== What to do ==
Lay out the rows below as a Markdown table with two columns, "No." for the row number and "Line" for the text of that line, skipping any blank lines.

(Items listed in a dataset)
· · · ·

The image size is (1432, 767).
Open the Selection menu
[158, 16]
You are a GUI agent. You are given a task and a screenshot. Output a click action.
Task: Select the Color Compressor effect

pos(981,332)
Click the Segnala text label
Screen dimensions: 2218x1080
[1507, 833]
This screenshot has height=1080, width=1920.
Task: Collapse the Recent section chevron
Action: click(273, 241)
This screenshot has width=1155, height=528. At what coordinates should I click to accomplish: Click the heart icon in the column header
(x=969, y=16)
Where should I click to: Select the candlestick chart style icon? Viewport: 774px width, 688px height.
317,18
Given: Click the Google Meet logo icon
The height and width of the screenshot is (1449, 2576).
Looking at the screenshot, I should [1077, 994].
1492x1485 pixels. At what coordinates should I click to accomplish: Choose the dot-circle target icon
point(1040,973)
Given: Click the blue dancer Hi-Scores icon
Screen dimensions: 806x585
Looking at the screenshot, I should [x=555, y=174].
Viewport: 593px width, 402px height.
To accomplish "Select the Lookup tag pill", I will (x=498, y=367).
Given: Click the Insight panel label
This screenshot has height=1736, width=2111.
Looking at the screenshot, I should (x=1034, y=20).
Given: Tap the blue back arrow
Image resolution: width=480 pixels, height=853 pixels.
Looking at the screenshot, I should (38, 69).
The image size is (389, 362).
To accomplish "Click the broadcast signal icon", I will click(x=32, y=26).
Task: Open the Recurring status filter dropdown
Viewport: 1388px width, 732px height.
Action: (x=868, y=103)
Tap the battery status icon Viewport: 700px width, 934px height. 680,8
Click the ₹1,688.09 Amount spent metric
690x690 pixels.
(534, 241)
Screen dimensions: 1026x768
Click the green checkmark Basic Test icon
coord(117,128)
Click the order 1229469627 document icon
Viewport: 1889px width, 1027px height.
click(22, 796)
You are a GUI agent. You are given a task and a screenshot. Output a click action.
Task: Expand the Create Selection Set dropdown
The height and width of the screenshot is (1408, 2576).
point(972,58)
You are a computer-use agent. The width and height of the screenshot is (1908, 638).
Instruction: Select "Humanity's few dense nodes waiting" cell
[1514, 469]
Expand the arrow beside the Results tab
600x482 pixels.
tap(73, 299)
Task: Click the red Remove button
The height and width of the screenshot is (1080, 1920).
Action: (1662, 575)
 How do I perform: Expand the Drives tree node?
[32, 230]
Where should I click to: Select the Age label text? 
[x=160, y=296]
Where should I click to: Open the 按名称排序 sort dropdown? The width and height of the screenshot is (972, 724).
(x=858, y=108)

· · · ·

== Task output ==
| No. | Line |
|---|---|
| 1 | The image size is (1432, 767). |
| 2 | Open the Selection menu |
| 3 | [158, 16] |
| 4 | You are a GUI agent. You are given a task and a screenshot. Output a click action. |
| 5 | Task: Select the Color Compressor effect |
| 6 | pos(981,332) |
| 7 | Click the Segnala text label |
| 8 | Screen dimensions: 2218x1080 |
| 9 | [1507, 833] |
| 10 | This screenshot has height=1080, width=1920. |
| 11 | Task: Collapse the Recent section chevron |
| 12 | Action: click(273, 241) |
| 13 | This screenshot has width=1155, height=528. At what coordinates should I click to accomplish: Click the heart icon in the column header |
| 14 | (x=969, y=16) |
| 15 | Where should I click to: Select the candlestick chart style icon? Viewport: 774px width, 688px height. |
| 16 | 317,18 |
| 17 | Given: Click the Google Meet logo icon |
| 18 | The height and width of the screenshot is (1449, 2576). |
| 19 | Looking at the screenshot, I should [1077, 994]. |
| 20 | 1492x1485 pixels. At what coordinates should I click to accomplish: Choose the dot-circle target icon |
| 21 | point(1040,973) |
| 22 | Given: Click the blue dancer Hi-Scores icon |
| 23 | Screen dimensions: 806x585 |
| 24 | Looking at the screenshot, I should [x=555, y=174]. |
| 25 | Viewport: 593px width, 402px height. |
| 26 | To accomplish "Select the Lookup tag pill", I will (x=498, y=367). |
| 27 | Given: Click the Insight panel label |
| 28 | This screenshot has height=1736, width=2111. |
| 29 | Looking at the screenshot, I should (x=1034, y=20). |
| 30 | Given: Tap the blue back arrow |
| 31 | Image resolution: width=480 pixels, height=853 pixels. |
| 32 | Looking at the screenshot, I should (38, 69). |
| 33 | The image size is (389, 362). |
| 34 | To accomplish "Click the broadcast signal icon", I will click(x=32, y=26). |
| 35 | Task: Open the Recurring status filter dropdown |
| 36 | Viewport: 1388px width, 732px height. |
| 37 | Action: (x=868, y=103) |
| 38 | Tap the battery status icon Viewport: 700px width, 934px height. 680,8 |
| 39 | Click the ₹1,688.09 Amount spent metric |
| 40 | 690x690 pixels. |
| 41 | (534, 241) |
| 42 | Screen dimensions: 1026x768 |
| 43 | Click the green checkmark Basic Test icon |
| 44 | coord(117,128) |
| 45 | Click the order 1229469627 document icon |
| 46 | Viewport: 1889px width, 1027px height. |
| 47 | click(22, 796) |
| 48 | You are a GUI agent. You are given a task and a screenshot. Output a click action. |
| 49 | Task: Expand the Create Selection Set dropdown |
| 50 | The height and width of the screenshot is (1408, 2576). |
| 51 | point(972,58) |
| 52 | You are a computer-use agent. The width and height of the screenshot is (1908, 638). |
| 53 | Instruction: Select "Humanity's few dense nodes waiting" cell |
| 54 | [1514, 469] |
| 55 | Expand the arrow beside the Results tab |
| 56 | 600x482 pixels. |
| 57 | tap(73, 299) |
| 58 | Task: Click the red Remove button |
| 59 | The height and width of the screenshot is (1080, 1920). |
| 60 | Action: (1662, 575) |
| 61 |  How do I perform: Expand the Drives tree node? |
| 62 | [32, 230] |
| 63 | Where should I click to: Select the Age label text?  |
| 64 | [x=160, y=296] |
| 65 | Where should I click to: Open the 按名称排序 sort dropdown? The width and height of the screenshot is (972, 724). |
| 66 | (x=858, y=108) |